Dopo anni segnati da difficoltà economiche, la Fondazione del Teatro Comunale di Bologna chiude il 2025 con un risultato positivo che rappresenta molto più di un semplice dato contabile. L’utile registrato, pari a circa 1,18 milioni di euro, certifica un’inversione di rotta rispetto al passato recente, quando il bilancio si era chiuso con un disavanzo significativo. Il miglioramento, quantificabile in oltre 2,8 milioni rispetto all’esercizio precedente, testimonia un cambio di passo netto nella gestione.

Teatro Comunale di Bologna ©RadiaBo
Teatro Comunale di Bologna – Il ruolo della governance e il sostegno del territorio
L’approvazione del bilancio è avvenuta durante il Consiglio di indirizzo alla presenza dei vertici della Fondazione, guidati dal sindaco Matteo Lepore. Proprio il primo cittadino ha sottolineato il valore simbolico e pratico del risultato raggiunto: «L’approvazione del bilancio rappresenta un passaggio molto importante per il Comunale e per tutta la città. Il ritorno a un risultato positivo, insieme al rafforzamento degli equilibri economici, dimostra che il percorso sta andando nella direzione giusta».

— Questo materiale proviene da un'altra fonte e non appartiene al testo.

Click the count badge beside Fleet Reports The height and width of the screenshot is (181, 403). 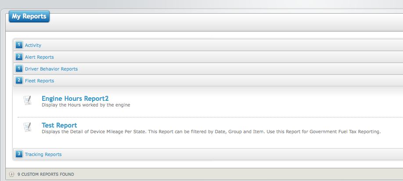pyautogui.click(x=19, y=81)
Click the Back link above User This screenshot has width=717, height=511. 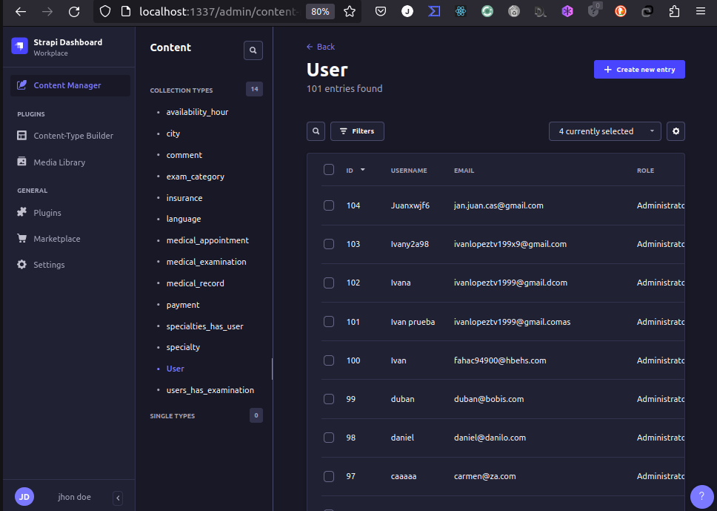point(320,46)
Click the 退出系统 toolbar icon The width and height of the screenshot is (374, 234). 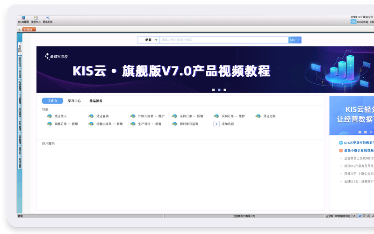tap(48, 19)
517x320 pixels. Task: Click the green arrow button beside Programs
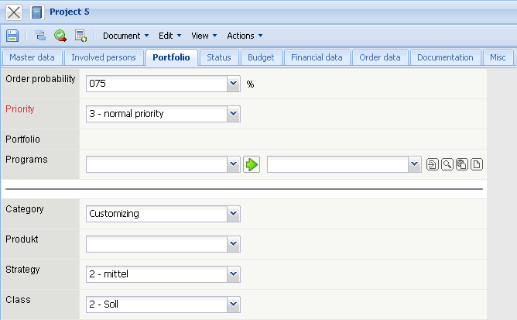click(x=252, y=164)
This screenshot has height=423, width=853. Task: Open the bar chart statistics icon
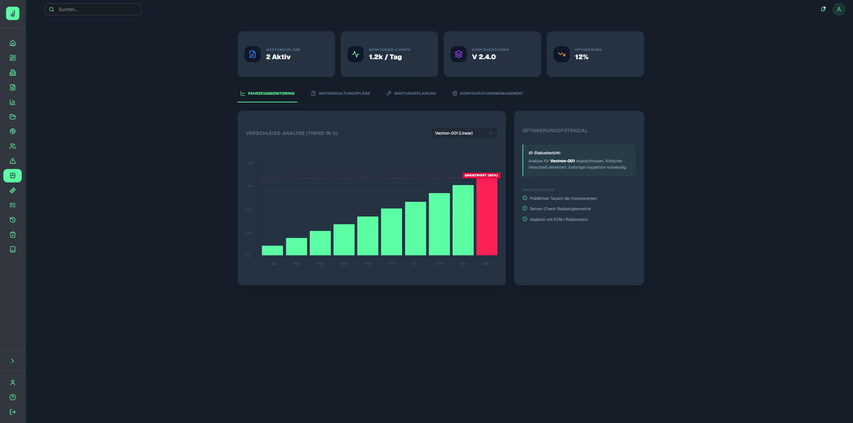click(x=13, y=102)
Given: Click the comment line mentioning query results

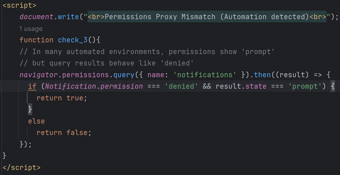Looking at the screenshot, I should 107,63.

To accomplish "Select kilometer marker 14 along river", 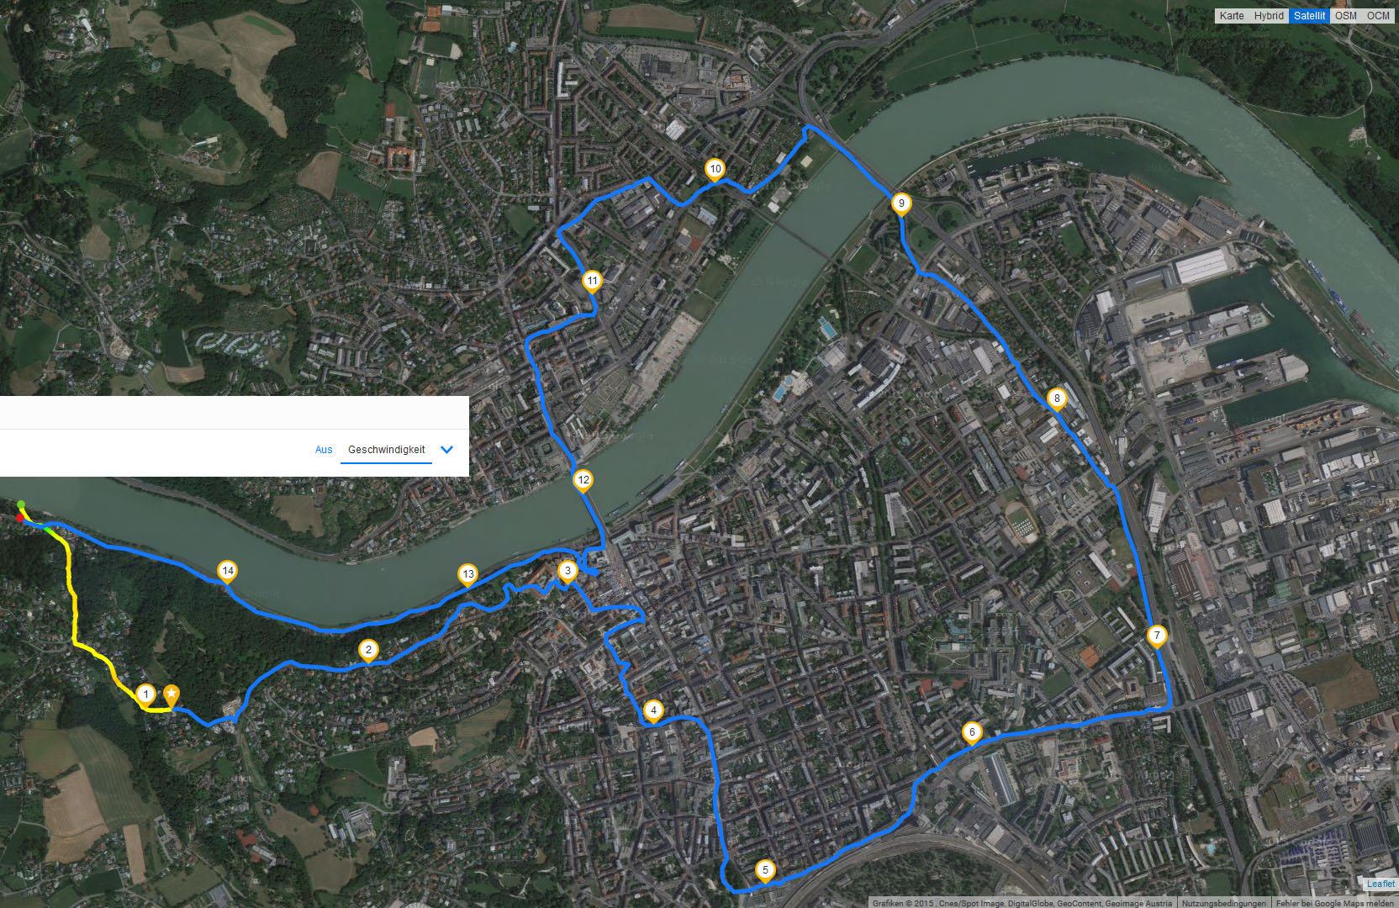I will 227,572.
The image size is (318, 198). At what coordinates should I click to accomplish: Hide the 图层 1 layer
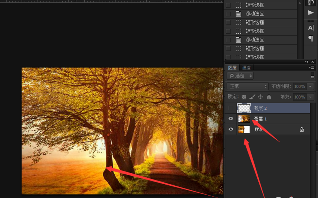click(x=231, y=119)
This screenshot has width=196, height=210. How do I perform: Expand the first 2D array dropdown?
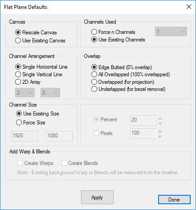click(x=25, y=92)
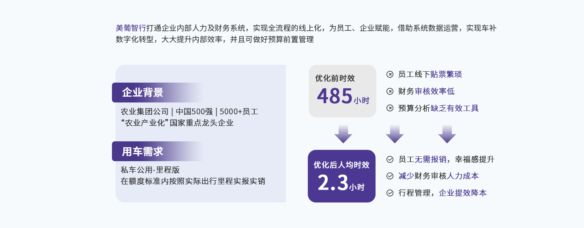Click the down arrow below the 485小时 card

click(x=343, y=134)
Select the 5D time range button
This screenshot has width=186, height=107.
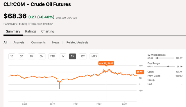(x=22, y=56)
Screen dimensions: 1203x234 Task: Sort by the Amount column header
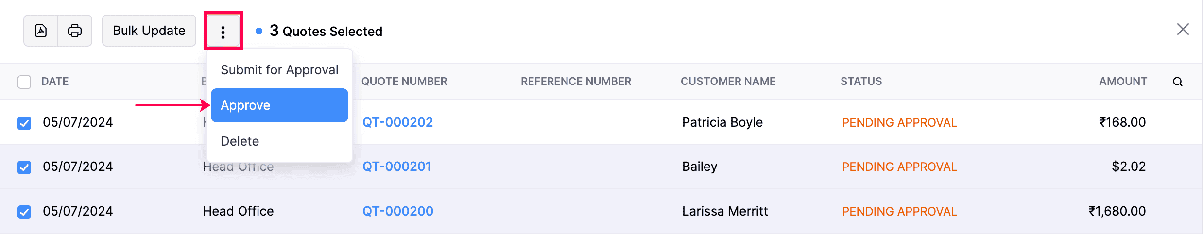point(1122,82)
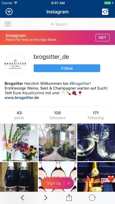Viewport: 115px width, 204px height.
Task: Reload the page with refresh icon
Action: pyautogui.click(x=92, y=198)
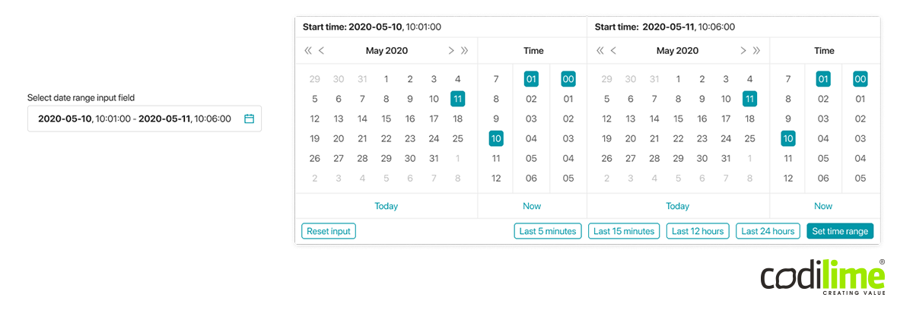Go to next year in left calendar
This screenshot has width=913, height=323.
point(465,51)
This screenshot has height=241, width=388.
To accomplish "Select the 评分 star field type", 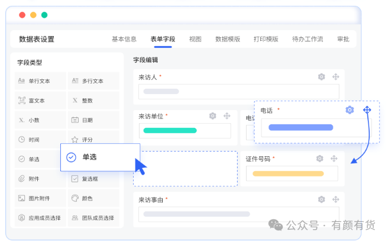I will (x=93, y=139).
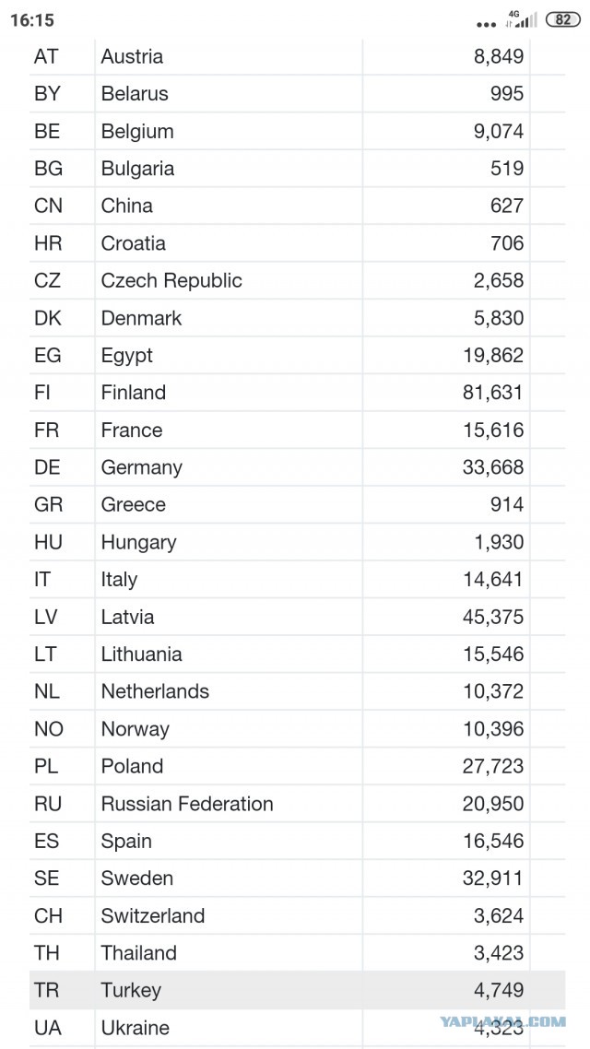
Task: Select the Germany row name
Action: (141, 467)
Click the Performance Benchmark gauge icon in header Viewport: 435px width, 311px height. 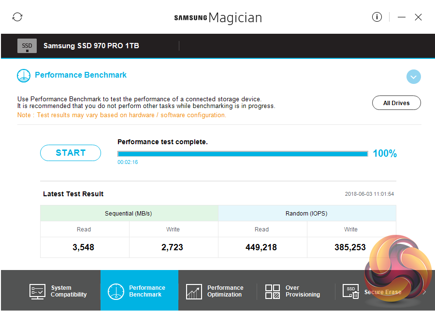24,76
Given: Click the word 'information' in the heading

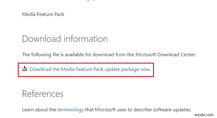Looking at the screenshot, I should coord(86,39).
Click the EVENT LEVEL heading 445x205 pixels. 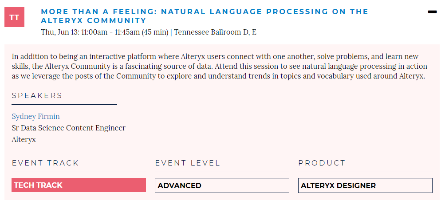click(x=187, y=163)
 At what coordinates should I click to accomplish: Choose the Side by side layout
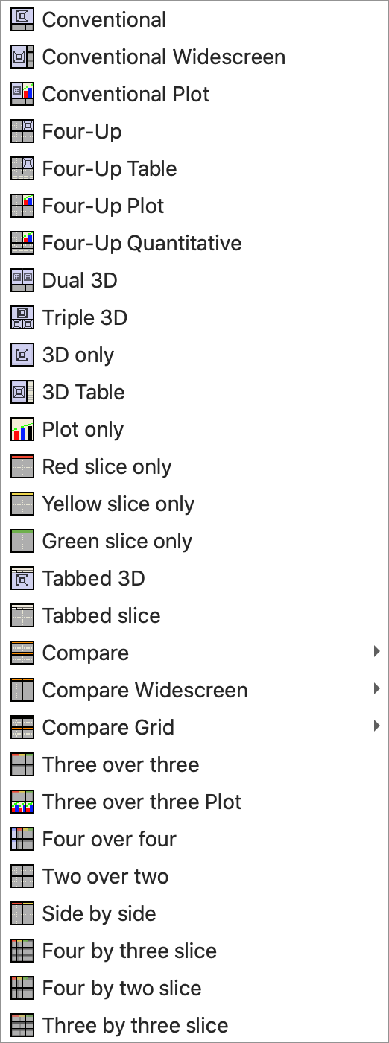coord(195,914)
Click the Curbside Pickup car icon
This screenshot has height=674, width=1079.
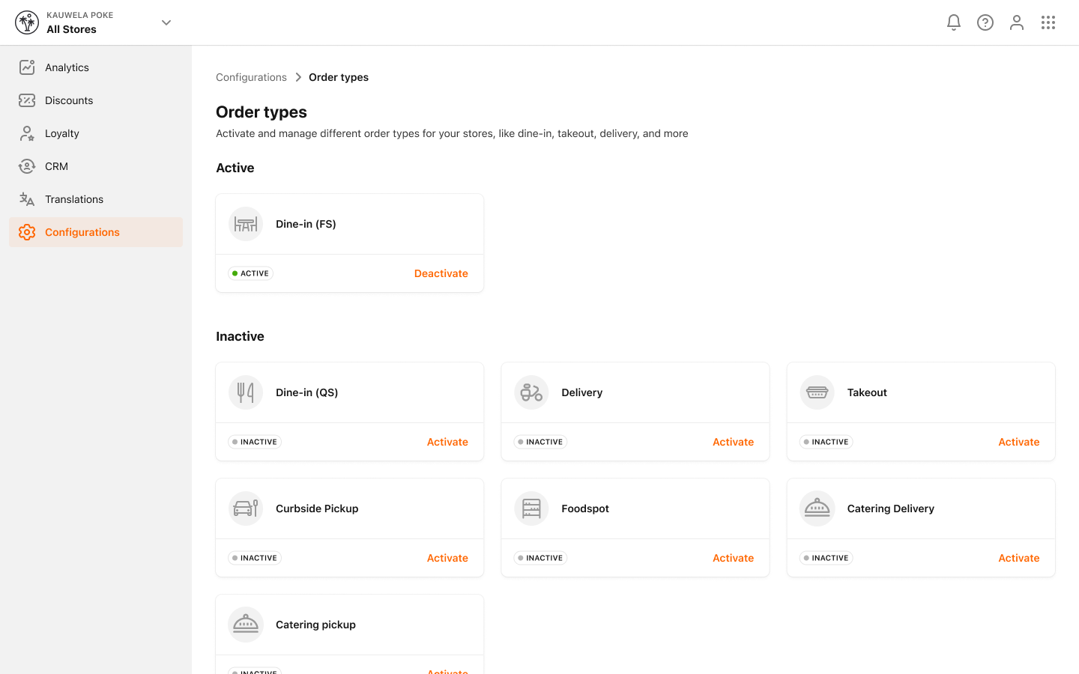tap(245, 508)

Dietro questo risultato si cela un lavoro condiviso tra istituzioni pubbliche e partner privati. Il contributo del Comune di Bologna si è rivelato determinante, così come il supporto dei soci e degli investitori che continuano a credere nel progetto culturale del teatro. Una sinergia che si inserisce in un contesto più ampio di rilancio delle infrastrutture culturali cittadine, come dimostrano anche i recenti interventi di riqualificazione urbana.
Controllo dei costi e rilancio dei ricavi
Il ritorno all’utile è il frutto di una doppia strategia: da un lato la razionalizzazione della spesa, dall’altro la crescita dei ricavi propri. La Fondazione ha infatti lavorato su un rafforzamento del controllo di gestione, introducendo misure più rigorose per contenere i costi e ottimizzare le risorse. Parallelamente, si registra una ripresa significativa della biglietteria, segnale di un rinnovato interesse da parte del pubblico. Fondamentale, in questo percorso, il ruolo della soprintendente Elisabetta Riva, che ha evidenziato la profondità dell’intervento gestionale: «In un contesto ancora complesso, abbiamo rimesso ordine, contenuto i costi, rafforzato i controlli e riattivato energie fondamentali, a partire dal rapporto con il pubblico e con i nostri sostenitori».